* _SUPPLIED TEXT_
□ □ □ □
Thoracic Bleeding Complications in Patients With Venovenous Extracorporeal Membrane Oxygenation.

Ann Thorac Surg 2018 12 5;106(6):1668-1674. Epub 2018 Sep 5.

Department of Thoracic Surgery, University Medical Center Regensburg, Regensburg, Germany.

Background: Patients with respiratory failure are treated more frequently with venovenous extracorporeal membrane oxygenation (vv-ECMO). These patients are at risk for bleeding due to complex multifactorial coagulation disorders resulting from the extracorporeal circulation.

Methods: A retrospective analysis was conducted of prospectively collected data on all patients requiring vv-ECMO between December 2010 and December 2016. End points were the incidence, consequence, and in-hospital mortality of patients with thoracic bleeding complications.

Results: The study included 418 patients (aged 50 ± 16.5 years) requiring vv-ECMO. In 23.2% (n = 97) of patients, relevant hemorrhage was documented. Thoracic bleeding developed in 40 patients (41.2%), followed by diffuse (21.6%), cerebral (14.4%), gastrointestinal (6.2%), cannulation site (6.2%), and other bleeding locations. Thoracic bleeding complications occurred spontaneously (40%), postoperatively (37.5%), after interventions (20%), and after trauma (2.5%). A thoracic operation was performed in 60% (n = 24) of these patients, and a repeated operation due to bleeding was necessary in 45.8%. Mean ECMO duration (18.6 ± 16.8 days; p = 0.035) and hospital length of stay (58 ± 50 days; p = 0.002) were significantly longer than that in patients without bleeding. In-hospital mortality was significantly higher in patients with thoracic bleeding complications (52.5%) than in patients without bleeding complications (32.7%; p = 0.013).
□ □ □ □
* _WORK INSTRUCTION 1_
Please list every circumstance under which, according to the abstract on thoracic bleeding during vv-ECMO, thoracic bleeding complications occurred, with the percentage given for each.
* _WORK INSTRUCTION 2_
Answer these from the abstract on thoracic bleeding during vv-ECMO:
(a) Between which months and years were the patients requiring vv-ECMO treated?
(b) How many patients did the study include?
(c) What was the in-hospital mortality among patients with thoracic bleeding complications?
* _WORK INSTRUCTION 3_
Write the next part of the abstract on thoracic bleeding during vv-ECMO, starting after its final sentence.
□ □ □ □
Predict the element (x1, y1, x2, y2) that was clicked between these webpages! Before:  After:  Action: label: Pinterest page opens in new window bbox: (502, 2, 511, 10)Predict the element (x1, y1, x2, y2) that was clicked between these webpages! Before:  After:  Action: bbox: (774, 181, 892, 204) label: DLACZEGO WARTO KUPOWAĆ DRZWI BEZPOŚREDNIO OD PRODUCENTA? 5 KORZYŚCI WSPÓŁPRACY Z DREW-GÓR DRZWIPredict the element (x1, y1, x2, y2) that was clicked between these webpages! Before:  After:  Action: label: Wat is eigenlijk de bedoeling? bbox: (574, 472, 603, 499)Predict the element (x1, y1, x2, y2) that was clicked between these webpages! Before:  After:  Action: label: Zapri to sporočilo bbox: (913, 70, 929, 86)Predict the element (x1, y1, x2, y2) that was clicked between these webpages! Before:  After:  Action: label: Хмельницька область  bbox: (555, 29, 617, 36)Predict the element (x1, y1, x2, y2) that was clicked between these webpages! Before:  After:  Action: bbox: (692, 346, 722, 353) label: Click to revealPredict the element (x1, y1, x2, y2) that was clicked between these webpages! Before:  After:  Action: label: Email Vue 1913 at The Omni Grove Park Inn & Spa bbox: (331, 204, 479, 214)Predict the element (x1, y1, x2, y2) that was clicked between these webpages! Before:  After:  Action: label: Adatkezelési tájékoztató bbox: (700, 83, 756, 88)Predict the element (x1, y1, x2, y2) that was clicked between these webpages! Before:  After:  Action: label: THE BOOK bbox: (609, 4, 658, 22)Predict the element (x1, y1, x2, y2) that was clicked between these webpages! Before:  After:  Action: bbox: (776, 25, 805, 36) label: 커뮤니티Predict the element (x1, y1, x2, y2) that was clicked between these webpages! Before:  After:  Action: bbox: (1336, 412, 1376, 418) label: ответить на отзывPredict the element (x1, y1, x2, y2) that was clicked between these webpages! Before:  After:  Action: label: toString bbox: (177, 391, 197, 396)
□ □ □ □
* _ANSWER SPACE 1_
- Spontaneously: 40%
- Postoperatively: 37.5%
- After interventions: 20%
- After trauma: 2.5%

* _ANSWER SPACE 2_
(a) December 2010 to December 2016
(b) 418
(c) 52.5%

* _ANSWER SPACE 3_
Conclusions: Thoracic bleeding complications were observed in 9.6% of patients and represented the most frequent bleeding complication during vv-ECMO treatment. Almost 60% of patients required surgical revision, and nearly half of these patients underwent a repeated operation. Because mortality is high in these patients, vv-ECMO should be performed in only centers experienced with thoracic surgery.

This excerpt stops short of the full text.